*YOUR INSTRUCTIONS:* Type out the records that follow, exactly as given.
◆ ◆ ◆ ◆ ◆ ◆ ◆
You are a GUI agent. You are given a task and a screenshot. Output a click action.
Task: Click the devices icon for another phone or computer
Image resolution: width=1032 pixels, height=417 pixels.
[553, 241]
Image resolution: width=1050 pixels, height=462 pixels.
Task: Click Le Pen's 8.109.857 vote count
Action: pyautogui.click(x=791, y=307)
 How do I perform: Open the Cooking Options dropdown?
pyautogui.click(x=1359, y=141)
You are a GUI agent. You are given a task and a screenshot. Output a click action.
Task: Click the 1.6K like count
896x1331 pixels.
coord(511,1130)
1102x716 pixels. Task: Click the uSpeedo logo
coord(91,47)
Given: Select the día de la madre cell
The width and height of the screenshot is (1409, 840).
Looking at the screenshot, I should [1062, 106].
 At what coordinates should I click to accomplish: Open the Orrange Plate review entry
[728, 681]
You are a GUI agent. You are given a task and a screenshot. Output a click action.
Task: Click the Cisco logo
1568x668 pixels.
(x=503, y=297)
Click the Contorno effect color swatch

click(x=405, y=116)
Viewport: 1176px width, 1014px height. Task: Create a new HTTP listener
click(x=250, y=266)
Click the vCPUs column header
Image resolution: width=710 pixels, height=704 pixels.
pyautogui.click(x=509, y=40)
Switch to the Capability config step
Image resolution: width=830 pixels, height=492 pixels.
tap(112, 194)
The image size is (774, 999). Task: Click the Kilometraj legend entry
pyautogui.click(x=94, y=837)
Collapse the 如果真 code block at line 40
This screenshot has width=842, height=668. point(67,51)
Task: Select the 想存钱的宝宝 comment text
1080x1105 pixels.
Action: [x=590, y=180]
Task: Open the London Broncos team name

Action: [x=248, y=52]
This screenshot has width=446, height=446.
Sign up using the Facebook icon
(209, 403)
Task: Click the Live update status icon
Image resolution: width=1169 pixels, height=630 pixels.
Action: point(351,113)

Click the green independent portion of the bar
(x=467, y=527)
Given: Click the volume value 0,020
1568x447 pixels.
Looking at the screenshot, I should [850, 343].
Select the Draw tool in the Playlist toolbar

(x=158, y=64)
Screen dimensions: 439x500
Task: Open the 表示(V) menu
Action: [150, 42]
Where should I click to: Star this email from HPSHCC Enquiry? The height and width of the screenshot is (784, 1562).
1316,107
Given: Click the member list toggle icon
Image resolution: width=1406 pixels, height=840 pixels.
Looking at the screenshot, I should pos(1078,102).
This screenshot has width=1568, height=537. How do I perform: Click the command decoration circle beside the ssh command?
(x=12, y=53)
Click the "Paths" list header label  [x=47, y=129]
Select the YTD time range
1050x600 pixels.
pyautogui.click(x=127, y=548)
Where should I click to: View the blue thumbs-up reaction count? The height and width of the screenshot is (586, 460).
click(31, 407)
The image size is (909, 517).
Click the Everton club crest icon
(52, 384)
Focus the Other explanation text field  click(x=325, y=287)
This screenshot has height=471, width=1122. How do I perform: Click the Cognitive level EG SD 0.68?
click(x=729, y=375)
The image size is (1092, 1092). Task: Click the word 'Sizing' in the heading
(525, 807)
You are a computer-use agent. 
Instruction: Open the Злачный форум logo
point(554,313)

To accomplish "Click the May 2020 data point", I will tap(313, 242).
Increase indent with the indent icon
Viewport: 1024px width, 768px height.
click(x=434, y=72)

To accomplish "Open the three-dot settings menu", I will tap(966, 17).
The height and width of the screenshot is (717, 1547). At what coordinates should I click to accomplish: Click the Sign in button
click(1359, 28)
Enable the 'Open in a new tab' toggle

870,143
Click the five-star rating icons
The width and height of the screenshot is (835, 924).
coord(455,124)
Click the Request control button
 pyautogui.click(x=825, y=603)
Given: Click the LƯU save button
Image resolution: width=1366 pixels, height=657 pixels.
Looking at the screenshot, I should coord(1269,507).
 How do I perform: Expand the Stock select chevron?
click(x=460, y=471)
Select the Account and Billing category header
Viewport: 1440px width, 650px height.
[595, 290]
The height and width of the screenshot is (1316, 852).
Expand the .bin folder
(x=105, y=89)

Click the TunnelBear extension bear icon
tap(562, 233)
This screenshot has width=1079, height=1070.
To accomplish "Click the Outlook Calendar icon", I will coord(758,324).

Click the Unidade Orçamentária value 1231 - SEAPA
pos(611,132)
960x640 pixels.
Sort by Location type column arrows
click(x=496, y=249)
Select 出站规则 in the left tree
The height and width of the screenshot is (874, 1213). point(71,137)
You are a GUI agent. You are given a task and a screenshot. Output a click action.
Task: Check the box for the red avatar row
◆ ◆ ◆ ◆ ◆ ◆ ◆
*ANSWER TO THE PROBLEM:*
You are a GUI agent. You are given a task and a screenshot. Output a click action.
Task: Click the devices icon for another phone or computer
Image resolution: width=1032 pixels, height=417 pixels.
[553, 241]
Image resolution: width=1050 pixels, height=462 pixels.
Task: Click Le Pen's 8.109.857 vote count
Action: pyautogui.click(x=791, y=307)
 How do I perform: Open the Cooking Options dropdown?
pyautogui.click(x=1359, y=141)
You are a GUI agent. You are given a task and a screenshot. Output a click action.
Task: Click the 1.6K like count
896x1331 pixels.
coord(511,1130)
1102x716 pixels. Task: Click the uSpeedo logo
coord(91,47)
Given: Select the día de la madre cell
The width and height of the screenshot is (1409, 840).
Looking at the screenshot, I should [1062, 106].
 At what coordinates should I click to accomplish: Open the Orrange Plate review entry
[728, 681]
You are a GUI agent. You are given a task and a screenshot. Output a click action.
Task: Click the Cisco logo
1568x668 pixels.
(x=503, y=297)
Click the Contorno effect color swatch

click(x=405, y=116)
Viewport: 1176px width, 1014px height. Task: Create a new HTTP listener
click(x=250, y=266)
Click the vCPUs column header
Image resolution: width=710 pixels, height=704 pixels.
pyautogui.click(x=509, y=40)
Switch to the Capability config step
Image resolution: width=830 pixels, height=492 pixels.
tap(112, 194)
The image size is (774, 999). Task: Click the Kilometraj legend entry
pyautogui.click(x=94, y=837)
Collapse the 如果真 code block at line 40
This screenshot has width=842, height=668. point(67,51)
Task: Select the 想存钱的宝宝 comment text
1080x1105 pixels.
Action: [x=590, y=180]
Task: Open the London Broncos team name

Action: [x=248, y=52]
This screenshot has width=446, height=446.
Sign up using the Facebook icon
(209, 403)
Task: Click the Live update status icon
Image resolution: width=1169 pixels, height=630 pixels.
Action: point(351,113)

Click the green independent portion of the bar
(x=467, y=527)
Given: Click the volume value 0,020
1568x447 pixels.
Looking at the screenshot, I should [850, 343].
Select the Draw tool in the Playlist toolbar

(x=158, y=64)
Screen dimensions: 439x500
Task: Open the 表示(V) menu
Action: [150, 42]
Where should I click to: Star this email from HPSHCC Enquiry? The height and width of the screenshot is (784, 1562).
1316,107
Given: Click the member list toggle icon
Image resolution: width=1406 pixels, height=840 pixels.
Looking at the screenshot, I should pos(1078,102).
This screenshot has width=1568, height=537. How do I perform: Click the command decoration circle beside the ssh command?
(x=12, y=53)
Click the "Paths" list header label  [x=47, y=129]
Select the YTD time range
1050x600 pixels.
pyautogui.click(x=127, y=548)
Where should I click to: View the blue thumbs-up reaction count? The height and width of the screenshot is (586, 460).
click(31, 407)
The image size is (909, 517).
Click the Everton club crest icon
(52, 384)
Focus the Other explanation text field  click(x=325, y=287)
This screenshot has height=471, width=1122. How do I perform: Click the Cognitive level EG SD 0.68?
click(x=729, y=375)
The image size is (1092, 1092). Task: Click the word 'Sizing' in the heading
(525, 807)
You are a computer-use agent. 
Instruction: Open the Злачный форум logo
point(554,313)

To accomplish "Click the May 2020 data point", I will tap(313, 242).
Increase indent with the indent icon
Viewport: 1024px width, 768px height.
click(x=434, y=72)

To accomplish "Open the three-dot settings menu", I will tap(966, 17).
The height and width of the screenshot is (717, 1547). At what coordinates should I click to accomplish: Click the Sign in button
click(1359, 28)
Enable the 'Open in a new tab' toggle

870,143
Click the five-star rating icons
The width and height of the screenshot is (835, 924).
coord(455,124)
Click the Request control button
 pyautogui.click(x=825, y=603)
Given: Click the LƯU save button
Image resolution: width=1366 pixels, height=657 pixels.
Looking at the screenshot, I should coord(1269,507).
 How do I perform: Expand the Stock select chevron?
click(x=460, y=471)
Select the Account and Billing category header
Viewport: 1440px width, 650px height.
[595, 290]
The height and width of the screenshot is (1316, 852).
Expand the .bin folder
(x=105, y=89)

Click the TunnelBear extension bear icon
tap(562, 233)
This screenshot has width=1079, height=1070.
To accomplish "Click the Outlook Calendar icon", I will coord(758,324).

Click the Unidade Orçamentária value 1231 - SEAPA
pos(611,132)
960x640 pixels.
Sort by Location type column arrows
click(x=496, y=249)
Select 出站规则 in the left tree
The height and width of the screenshot is (874, 1213). point(71,137)
You are a GUI agent. You are given a task and a screenshot. Output a click action.
Task: Check the box for the red avatar row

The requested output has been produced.